Après que des mois de frappes aériennes ne sont pas parvenus à briser la détermination du régime iranien ni à déboucher sur un cessez-le-feu durable, les États-Unis hanno réorienté leur stratégie vers la pression économique, s'appuyant davantage sur des mesures conçues pour isoler financièrement l'Iran. Cela signifie qu'en plus des sanctions économiques existantes, les États-Unis s'engagent désormais pleinement dans l'application d'un blocus naval visant les ports et les exportations pétrolières de l'Iran. Washington met à présent un accent accru sur sa campagne Economic Fury, employant des moyens navals renforcés pour contraindre Téhéran à rouvrir le détroit d'Hormuz, alors que la fermeture continue de perturber les marchés mondiaux de l'énergie. Ce changement marque également le premier moment du conflit où l'administration américaine réduit ses attentes et revoit son discours quant à la capacité de la seule pression militaire à forcer l'Iran à des concessions.

L'ampleur de l'offensive économique est significative : selon les estimations du Pentagone, l'Iran a déjà perdu près de cinq milliards de dollars de revenus pétroliers en raison du blocus naval. L'application du blocus s'est en outre durcie, dépassant le stade des avertissements et des menaces de sanctions. À titre d'exemple, un hélicoptère de la US Navy a tiré des missiles sur un navire de charge battant pavillon panaméen qui avait ignoré les sommations répétées et tenté de forcer le cordon. La frappe a immobilisé le bâtiment, l'empêchant de poursuivre sa route vers un port iranien. Il est à noter que depuis la mi-juillet, les forces américaines hanno intercepté et refoulé environ soixante navires commerciaux.

Cependant, l'Iran ne recule pas et maintient des restrictions strictes sur le détroit d'Hormuz, paralysant la majeure partie du trafic commercial et marquant sa volonté de garder cette voie maritime fermée tant que ses exigences politiques ne seront pas satisfaites.
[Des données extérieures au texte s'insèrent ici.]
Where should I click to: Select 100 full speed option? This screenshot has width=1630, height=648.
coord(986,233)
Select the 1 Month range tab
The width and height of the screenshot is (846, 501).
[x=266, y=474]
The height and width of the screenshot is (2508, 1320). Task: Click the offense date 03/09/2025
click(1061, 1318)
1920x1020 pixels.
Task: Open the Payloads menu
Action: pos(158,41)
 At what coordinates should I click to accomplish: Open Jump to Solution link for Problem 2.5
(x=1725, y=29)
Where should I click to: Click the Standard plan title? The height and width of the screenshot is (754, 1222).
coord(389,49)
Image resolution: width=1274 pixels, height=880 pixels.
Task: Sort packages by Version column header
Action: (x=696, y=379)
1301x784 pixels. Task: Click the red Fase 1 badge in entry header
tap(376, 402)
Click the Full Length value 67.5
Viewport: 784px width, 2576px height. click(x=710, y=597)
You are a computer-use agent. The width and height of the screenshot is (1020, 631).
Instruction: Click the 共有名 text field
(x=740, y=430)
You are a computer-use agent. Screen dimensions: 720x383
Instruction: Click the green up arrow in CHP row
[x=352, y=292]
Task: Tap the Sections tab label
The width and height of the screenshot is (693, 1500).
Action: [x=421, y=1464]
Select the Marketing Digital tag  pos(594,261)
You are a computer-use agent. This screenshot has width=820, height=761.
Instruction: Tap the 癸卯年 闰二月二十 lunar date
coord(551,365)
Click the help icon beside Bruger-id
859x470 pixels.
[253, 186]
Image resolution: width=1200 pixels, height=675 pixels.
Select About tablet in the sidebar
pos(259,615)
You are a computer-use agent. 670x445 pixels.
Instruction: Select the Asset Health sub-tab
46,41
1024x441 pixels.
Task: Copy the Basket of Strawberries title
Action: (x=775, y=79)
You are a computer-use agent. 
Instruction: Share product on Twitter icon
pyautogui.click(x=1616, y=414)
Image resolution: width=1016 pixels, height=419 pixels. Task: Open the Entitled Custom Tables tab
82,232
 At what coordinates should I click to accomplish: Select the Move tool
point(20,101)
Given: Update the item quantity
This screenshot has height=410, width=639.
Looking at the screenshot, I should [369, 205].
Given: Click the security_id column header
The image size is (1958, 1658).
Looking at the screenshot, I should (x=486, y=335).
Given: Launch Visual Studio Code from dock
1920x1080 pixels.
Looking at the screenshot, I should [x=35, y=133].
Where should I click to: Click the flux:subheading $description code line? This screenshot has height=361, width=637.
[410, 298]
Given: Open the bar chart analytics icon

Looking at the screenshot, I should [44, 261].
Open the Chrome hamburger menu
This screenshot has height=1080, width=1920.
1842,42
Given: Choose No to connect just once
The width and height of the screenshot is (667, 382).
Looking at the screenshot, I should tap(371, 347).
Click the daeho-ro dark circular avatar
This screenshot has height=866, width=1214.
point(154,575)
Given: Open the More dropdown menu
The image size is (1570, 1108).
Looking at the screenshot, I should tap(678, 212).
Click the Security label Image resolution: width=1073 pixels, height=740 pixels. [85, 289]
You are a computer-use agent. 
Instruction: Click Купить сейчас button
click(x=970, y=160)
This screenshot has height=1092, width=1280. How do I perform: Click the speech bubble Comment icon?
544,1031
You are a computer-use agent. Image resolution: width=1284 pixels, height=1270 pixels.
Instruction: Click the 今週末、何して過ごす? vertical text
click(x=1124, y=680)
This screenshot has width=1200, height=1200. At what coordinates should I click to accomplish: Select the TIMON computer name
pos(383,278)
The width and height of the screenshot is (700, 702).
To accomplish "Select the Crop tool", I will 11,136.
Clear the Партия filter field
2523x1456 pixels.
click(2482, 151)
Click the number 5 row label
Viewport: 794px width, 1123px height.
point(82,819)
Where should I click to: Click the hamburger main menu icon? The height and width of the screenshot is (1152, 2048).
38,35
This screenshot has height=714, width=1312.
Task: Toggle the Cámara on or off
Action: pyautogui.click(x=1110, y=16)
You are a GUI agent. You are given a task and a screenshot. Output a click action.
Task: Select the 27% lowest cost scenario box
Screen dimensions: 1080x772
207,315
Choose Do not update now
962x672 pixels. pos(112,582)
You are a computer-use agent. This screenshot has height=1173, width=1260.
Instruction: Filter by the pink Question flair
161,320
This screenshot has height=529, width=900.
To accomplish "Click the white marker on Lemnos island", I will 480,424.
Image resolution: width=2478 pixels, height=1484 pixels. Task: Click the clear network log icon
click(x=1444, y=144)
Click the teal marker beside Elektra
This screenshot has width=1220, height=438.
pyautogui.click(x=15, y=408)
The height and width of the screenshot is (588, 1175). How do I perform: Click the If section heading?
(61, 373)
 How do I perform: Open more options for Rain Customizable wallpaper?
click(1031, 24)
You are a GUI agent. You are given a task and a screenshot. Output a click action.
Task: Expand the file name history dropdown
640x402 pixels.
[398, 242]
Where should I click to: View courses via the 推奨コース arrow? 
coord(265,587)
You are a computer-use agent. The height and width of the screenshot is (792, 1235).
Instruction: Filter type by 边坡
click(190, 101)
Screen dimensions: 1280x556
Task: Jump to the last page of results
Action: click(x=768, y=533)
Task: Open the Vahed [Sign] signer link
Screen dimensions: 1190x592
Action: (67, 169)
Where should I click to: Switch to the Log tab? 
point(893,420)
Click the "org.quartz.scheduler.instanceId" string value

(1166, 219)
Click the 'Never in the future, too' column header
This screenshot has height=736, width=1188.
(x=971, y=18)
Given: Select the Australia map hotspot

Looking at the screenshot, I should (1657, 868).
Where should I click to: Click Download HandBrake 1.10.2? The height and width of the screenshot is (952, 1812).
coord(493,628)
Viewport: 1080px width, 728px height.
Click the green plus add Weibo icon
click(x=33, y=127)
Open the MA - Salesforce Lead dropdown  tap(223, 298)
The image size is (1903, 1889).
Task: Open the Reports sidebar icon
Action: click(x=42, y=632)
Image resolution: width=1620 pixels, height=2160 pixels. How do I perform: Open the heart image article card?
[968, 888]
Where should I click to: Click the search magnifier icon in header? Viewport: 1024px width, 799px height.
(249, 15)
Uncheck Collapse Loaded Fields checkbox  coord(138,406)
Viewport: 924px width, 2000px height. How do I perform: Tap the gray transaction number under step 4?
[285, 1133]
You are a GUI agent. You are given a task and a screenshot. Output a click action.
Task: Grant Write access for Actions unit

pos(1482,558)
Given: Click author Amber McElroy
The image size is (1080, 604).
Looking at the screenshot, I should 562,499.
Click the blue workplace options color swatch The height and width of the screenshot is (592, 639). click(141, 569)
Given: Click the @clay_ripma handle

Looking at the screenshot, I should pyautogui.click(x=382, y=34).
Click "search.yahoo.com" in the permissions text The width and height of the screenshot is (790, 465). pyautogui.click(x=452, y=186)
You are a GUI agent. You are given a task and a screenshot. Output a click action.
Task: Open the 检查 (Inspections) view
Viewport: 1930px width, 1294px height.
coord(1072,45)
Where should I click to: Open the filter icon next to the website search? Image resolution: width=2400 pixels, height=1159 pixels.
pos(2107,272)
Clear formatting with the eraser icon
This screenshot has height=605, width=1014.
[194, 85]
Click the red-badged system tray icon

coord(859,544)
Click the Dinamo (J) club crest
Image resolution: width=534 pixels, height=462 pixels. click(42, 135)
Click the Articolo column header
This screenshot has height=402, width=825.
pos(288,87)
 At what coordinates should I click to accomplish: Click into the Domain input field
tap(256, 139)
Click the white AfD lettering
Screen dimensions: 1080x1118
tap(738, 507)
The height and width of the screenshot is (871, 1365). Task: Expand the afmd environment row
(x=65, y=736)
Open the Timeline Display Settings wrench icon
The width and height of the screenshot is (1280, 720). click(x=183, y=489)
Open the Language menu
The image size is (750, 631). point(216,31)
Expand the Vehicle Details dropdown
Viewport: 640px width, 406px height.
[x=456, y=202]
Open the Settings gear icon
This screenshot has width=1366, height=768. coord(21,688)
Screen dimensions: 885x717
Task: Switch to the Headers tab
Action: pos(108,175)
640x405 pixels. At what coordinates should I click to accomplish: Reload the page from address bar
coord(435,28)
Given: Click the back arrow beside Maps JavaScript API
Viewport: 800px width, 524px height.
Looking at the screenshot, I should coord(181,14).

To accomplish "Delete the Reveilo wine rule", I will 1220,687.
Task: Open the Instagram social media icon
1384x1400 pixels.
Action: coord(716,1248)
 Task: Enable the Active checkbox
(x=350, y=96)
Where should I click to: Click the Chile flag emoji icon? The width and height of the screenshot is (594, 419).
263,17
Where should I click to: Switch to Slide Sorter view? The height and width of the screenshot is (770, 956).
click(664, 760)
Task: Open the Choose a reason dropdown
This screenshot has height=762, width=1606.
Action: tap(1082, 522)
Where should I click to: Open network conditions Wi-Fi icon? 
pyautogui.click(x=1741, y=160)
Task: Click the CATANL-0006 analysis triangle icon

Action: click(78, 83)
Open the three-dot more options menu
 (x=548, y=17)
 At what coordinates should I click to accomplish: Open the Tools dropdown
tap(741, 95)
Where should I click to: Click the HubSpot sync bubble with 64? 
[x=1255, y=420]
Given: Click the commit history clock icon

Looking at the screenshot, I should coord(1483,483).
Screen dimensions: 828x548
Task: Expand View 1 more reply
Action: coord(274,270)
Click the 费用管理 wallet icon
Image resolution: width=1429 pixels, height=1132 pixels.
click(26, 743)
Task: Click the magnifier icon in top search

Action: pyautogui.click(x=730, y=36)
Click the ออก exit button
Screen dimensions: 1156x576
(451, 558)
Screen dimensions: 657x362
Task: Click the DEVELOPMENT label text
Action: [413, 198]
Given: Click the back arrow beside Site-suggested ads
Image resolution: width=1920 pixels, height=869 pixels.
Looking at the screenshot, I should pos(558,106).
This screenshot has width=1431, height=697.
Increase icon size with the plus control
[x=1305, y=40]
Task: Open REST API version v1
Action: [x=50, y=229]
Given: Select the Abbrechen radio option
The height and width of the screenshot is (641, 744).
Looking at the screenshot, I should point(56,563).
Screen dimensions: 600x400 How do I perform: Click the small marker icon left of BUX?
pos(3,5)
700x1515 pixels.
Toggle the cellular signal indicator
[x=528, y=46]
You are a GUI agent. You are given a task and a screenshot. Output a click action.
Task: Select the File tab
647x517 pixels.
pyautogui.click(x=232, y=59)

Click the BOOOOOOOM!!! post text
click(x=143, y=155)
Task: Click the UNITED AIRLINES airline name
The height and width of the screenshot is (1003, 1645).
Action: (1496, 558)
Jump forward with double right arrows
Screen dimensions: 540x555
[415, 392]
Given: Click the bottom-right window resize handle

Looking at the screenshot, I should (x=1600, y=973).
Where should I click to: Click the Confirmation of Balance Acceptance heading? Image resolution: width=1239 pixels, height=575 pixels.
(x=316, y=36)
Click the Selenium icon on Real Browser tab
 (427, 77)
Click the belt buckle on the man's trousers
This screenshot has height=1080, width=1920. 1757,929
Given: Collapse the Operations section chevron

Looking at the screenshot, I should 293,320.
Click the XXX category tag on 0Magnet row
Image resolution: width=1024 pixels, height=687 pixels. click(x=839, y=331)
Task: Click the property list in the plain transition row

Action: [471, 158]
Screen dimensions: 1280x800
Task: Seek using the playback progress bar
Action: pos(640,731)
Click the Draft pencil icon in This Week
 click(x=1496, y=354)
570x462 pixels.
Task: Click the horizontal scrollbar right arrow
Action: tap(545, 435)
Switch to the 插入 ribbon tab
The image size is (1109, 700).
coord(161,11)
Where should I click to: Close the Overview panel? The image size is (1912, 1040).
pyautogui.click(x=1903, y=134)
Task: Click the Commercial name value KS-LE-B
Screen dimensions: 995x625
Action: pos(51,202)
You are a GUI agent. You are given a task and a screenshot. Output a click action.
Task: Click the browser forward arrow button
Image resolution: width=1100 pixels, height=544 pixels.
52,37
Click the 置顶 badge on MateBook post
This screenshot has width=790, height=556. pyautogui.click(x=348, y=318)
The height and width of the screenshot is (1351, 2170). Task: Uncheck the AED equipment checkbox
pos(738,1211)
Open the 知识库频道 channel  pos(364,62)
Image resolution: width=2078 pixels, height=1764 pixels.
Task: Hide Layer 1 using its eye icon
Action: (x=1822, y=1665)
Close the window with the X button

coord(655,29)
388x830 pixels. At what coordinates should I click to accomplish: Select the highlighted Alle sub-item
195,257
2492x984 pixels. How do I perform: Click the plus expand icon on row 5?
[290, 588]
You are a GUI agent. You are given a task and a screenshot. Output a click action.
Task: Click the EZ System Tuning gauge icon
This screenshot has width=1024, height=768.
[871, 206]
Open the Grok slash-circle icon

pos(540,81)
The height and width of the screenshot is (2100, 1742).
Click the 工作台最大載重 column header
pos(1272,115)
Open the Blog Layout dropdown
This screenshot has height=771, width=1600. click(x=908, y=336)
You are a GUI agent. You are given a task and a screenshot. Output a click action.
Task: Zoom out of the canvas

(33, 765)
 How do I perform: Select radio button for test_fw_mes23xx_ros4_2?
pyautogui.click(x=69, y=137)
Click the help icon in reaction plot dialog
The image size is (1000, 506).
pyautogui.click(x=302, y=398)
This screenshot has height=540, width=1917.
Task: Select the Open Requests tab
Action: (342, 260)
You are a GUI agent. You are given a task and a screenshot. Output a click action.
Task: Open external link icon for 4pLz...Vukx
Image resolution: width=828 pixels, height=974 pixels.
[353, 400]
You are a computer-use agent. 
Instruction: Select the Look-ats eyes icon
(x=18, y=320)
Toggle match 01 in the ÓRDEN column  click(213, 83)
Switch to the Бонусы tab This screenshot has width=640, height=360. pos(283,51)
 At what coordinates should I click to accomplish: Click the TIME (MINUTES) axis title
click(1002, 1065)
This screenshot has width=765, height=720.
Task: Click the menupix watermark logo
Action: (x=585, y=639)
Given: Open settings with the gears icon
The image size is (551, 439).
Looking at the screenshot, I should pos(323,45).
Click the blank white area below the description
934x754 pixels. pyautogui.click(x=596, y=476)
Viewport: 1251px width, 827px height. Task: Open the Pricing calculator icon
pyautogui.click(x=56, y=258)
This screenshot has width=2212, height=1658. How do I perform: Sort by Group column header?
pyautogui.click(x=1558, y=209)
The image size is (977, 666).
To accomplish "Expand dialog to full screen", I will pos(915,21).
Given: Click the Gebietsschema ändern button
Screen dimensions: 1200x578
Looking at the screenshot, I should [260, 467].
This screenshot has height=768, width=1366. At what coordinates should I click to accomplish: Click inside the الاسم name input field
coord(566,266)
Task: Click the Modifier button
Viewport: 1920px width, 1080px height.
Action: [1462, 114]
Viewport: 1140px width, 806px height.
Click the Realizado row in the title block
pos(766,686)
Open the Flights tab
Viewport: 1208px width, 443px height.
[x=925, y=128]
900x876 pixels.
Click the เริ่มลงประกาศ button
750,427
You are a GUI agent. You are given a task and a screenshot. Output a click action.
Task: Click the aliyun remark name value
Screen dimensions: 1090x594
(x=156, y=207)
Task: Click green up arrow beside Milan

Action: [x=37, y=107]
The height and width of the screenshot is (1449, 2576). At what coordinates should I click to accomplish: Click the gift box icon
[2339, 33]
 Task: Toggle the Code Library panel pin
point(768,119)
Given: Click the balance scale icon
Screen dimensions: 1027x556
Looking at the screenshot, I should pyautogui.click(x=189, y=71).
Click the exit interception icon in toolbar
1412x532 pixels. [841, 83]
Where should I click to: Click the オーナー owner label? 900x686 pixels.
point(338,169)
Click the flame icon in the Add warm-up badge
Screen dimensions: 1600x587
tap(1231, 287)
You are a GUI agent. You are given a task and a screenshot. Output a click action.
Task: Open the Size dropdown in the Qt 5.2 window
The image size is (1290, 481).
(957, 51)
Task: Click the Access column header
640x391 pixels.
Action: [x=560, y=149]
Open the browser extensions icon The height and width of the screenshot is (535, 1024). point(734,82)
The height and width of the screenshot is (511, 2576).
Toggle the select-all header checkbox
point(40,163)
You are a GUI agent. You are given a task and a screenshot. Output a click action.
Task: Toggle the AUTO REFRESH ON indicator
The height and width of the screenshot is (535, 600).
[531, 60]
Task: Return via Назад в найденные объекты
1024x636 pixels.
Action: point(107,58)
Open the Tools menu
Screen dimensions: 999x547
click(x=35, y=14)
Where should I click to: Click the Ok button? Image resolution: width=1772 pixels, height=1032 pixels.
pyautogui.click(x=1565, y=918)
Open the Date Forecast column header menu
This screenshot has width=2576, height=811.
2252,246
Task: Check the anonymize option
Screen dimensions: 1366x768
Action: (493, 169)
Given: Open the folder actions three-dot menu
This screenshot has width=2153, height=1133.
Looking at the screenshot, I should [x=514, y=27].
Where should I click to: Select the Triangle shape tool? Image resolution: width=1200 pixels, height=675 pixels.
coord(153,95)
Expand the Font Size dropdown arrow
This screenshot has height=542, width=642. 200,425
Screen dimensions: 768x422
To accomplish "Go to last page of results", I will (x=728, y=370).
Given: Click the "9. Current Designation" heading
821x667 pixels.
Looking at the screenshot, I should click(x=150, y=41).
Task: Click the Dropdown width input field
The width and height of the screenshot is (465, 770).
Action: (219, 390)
En maintenant le détroit largement bloqué, l'Iran continue de soutenir les cours mondiaux du pétrole et d'accentuer la pression sur les pays dépendants des approvisionnements du Golfe. Dans ce contexte, les dirigeants iraniens semblent convaincus de pouvoir l'emporter sur le plan politique face aux États-Unis. Si l'Iran fait face à une pression économique interne sévère, marquée par l'inflation et des difficultés sociales généralisées, cette contrainte se traduit différemment au sein de son système politique. Contrairement au pouvoir américain, qui doit rendre des comptes aux électeurs face à la hausse des prix du carburant, la direction iranienne peut recourir à la répression pour empêcher que le mécontentement populaire ne se transforme rapidement en pression politique favorable à un changement de cap. Ce calcul est renforcé par la longue expérience de l'Iran, acostumé à survivre aux sanctions et aux fortes pressions économiques sans renoncer à ses objectifs stratégiques fondamentaux.

Dès lors, l'affrontement s'est transformé en une guerre d'usure économique à long terme et en un test d'endurance. Les États-Unis espèrent que l'opération Economic Fury engendrera une pression, une désorganisation financière et des troubles internes suffisants pour contraindre les dirigeants iraniens a revoir leur position. Néanmoins, Téhéran ne montre aucun signe de fléchissement, et le blocus du détroit conforte l'idée que l'Iran est prêt a affronter cette épreuve d'usure plutôt qu'à céder. L'Iran a déjà été confronté à d'importants mouvements de contestation ces dernières années, mais la direction actuelle a systématiquement fait appel a une répression méthodique et létale pour les réprimer. Ce schéma démontre la détermination du pouvoir iranien a faire taire le mécontentement par tous les moyens plutôt que de laisser les pressions internes imposer une modification de sa stratégie.

Au final, la campagne américaine Economic Fury constitue la dernière initiative en date de l'administration américaine pour reprendre l'avantage face à l'enlisement actuel et forcer l'Iran a rouvrir totalement le détroit. Bien que le blocus inflige des dommages économiques réels, les dirigeants iraniens paraissent disposés a supporter la contrainte tout en maintenant les restrictions sur Hormuz et la pression sur le marché pétrolier mondial. Cette dynamique montre que les deux parties considèrent désormais le facteur temps comme un atout stratégique, conduisant a un nouvel impasse chaque jour plus coûteux pour les deux nations e le reste du monde. Le risque majeur pour les États-Unis réside dans la capacité du système autoritaire iranien ad absorber la souffrance économique et ad réprimer la contestation plus longtemps que ne l'anticipe Washington, repoussant le point de rupture de Téhéran au-delà de la période que les dirigeants américains sont politiquement en mesure de soutenir.